Although the isolation of activating mutations in SLN1 suggest that Sln1 kinase activity can be stimulated, it has been difficult to define the environmental conditions that trigger an increase in Sln1 kinase activity. The study of fps1 mutants led to the hypothesis that Sln1 kinase activity and/or signaling is stimulated by osmotic imbalance (Tao et al., 1999). The FPS1 gene encodes the major glycerol channel responsible for glycerol efflux (Tao et al., 1999) and fps1 mutants accumulate intracellular glycerol even in the absence of osmotic stress (Luyten et al., 1995). Interestingly, although SLN1 pathway activity is elevated in the fps1 mutant, transient osmotic imbalance caused, for example, by shifting an FPS1⁺ strain from high to low osmotic environments does not activate the SLN1 pathway (Li, 2001, Shankarnarayan, 2007). Efforts to clarify the difference in physiology between transient and prolonged hypoosmotic stress led to the identification of a cell wall protein, encoded by the CCW12 gene.
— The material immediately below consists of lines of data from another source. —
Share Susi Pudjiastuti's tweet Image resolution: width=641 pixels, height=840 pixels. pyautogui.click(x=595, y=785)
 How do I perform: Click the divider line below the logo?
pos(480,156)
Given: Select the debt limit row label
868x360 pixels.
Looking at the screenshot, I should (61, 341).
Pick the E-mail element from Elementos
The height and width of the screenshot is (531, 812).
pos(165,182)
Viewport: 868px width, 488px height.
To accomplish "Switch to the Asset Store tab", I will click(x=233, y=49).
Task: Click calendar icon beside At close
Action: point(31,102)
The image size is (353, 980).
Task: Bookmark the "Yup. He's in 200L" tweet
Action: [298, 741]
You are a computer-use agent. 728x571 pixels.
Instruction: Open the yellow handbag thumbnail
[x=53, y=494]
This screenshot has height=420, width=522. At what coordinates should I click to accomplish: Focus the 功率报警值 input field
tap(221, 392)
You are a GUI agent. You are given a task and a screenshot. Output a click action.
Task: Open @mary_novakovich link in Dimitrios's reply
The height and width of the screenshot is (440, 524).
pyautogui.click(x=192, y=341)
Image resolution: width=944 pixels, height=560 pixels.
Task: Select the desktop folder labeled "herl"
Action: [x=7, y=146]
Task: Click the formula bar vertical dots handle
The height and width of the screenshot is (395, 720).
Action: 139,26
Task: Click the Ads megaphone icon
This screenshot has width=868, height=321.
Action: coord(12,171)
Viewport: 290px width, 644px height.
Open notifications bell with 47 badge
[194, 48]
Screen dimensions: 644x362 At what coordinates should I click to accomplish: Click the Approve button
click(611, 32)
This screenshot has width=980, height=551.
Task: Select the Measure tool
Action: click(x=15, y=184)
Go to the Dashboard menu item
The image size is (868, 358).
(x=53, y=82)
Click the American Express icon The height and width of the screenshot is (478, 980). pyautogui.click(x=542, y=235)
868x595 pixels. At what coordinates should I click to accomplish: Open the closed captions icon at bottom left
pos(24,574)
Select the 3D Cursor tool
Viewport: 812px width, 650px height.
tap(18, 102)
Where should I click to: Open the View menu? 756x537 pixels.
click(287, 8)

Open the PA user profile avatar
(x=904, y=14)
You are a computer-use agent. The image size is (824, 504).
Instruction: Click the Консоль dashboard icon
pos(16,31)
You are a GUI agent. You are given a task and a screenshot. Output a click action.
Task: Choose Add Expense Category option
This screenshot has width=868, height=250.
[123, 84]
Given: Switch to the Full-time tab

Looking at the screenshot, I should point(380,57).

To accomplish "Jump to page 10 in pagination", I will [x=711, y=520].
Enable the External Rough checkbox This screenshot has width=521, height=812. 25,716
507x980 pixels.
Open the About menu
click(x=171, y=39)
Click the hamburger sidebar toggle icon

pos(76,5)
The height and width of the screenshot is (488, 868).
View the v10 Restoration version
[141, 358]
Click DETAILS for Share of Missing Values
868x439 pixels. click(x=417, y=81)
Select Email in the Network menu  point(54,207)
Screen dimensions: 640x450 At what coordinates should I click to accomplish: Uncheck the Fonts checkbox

Strains lacking the CCW12 gene exhibit constitutive activation of the Sln1 kinase as do strains in which the Ccw12 protein is enzymatically removed from the wall (Shankarnarayan et al., 2008). Interestingly, the fps1 mutant is deficient in wall-associated Ccw12 protein suggesting that the activity of the Sln1 kinase is regulated by aspects of the environment that trigger specific wall perturbations (Shankarnarayan et al., 2008).

Increased Sln1 kinase activity causes changes in gene expression via changes in the activity of the Skn7 response regulator. Skn7 is a transcription factor that binds to Skn7 response elements regardless of its phosphorylation state, but stimulates expression of SLN1-dependent genes only in response to phosphorylation of D427 in the Skn7 receiver domain. The nonphosphorylatable skn7D427N mutant fails to respond to elevated Sln1 signaling and the constitutive skn7D427E mutant increases expression of SLN1-dependent genes independent of SLN1 (Li et al., 1998, Li et al., 2002).

The branched architecture of the pathway (Fig. 16.1A) in which a single histidine kinase signals to the Skn7 as well as the Ssk1 response regulator was suggested by genetic analysis and confirmed by biochemical analysis (Ketela et al., 1998, Li et al., 1998). Sln1 and Ypd1-dependent phosphorylation of the Skn7 response regulator was confirmed by reconstitution of the phosphorelay pathway using purified recombinant proteins consisting of single domains of each protein (Ault et al., 2002, Li et al., 1998). The radiolabeled phosphoryl group on the Sln1 kinase domain could be distributed in turn to the Sln1 receiver domain, the Ypd1 phosphorelay protein and to the receiver domain of Skn7. Furthermore, the distribution of the phosphoryl groups to each of these domains was dependent on the presence of domains participating in earlier steps in the pathway and on the phosphoaccepting residues in each domain (Li et al., 1998). In vitro reconstitution of the Sln1 phosphorelay pathway allowed for biochemical characterization of sln1 and ypd1 mutants (Ault et al., 2002, Janiak-Spens & West, 2000, Janiak-Spens et al., 2000, Janiak-Spens et al., 2005, Tao et al., 2002) and for measurements of the phosphorylated lifetime of receiver domains (Janiak-Spens et al., 1999, Janiak-Spens et al., 2000). It also paved the way for structural analysis of pathway components (Xu & West, 1999, Xu et al., 2003, Zhao et al., 2008). In this chapter we describe genetic and biochemical methods for analysis of SLN1 pathway activity in response to relevant mutational and environmental factors.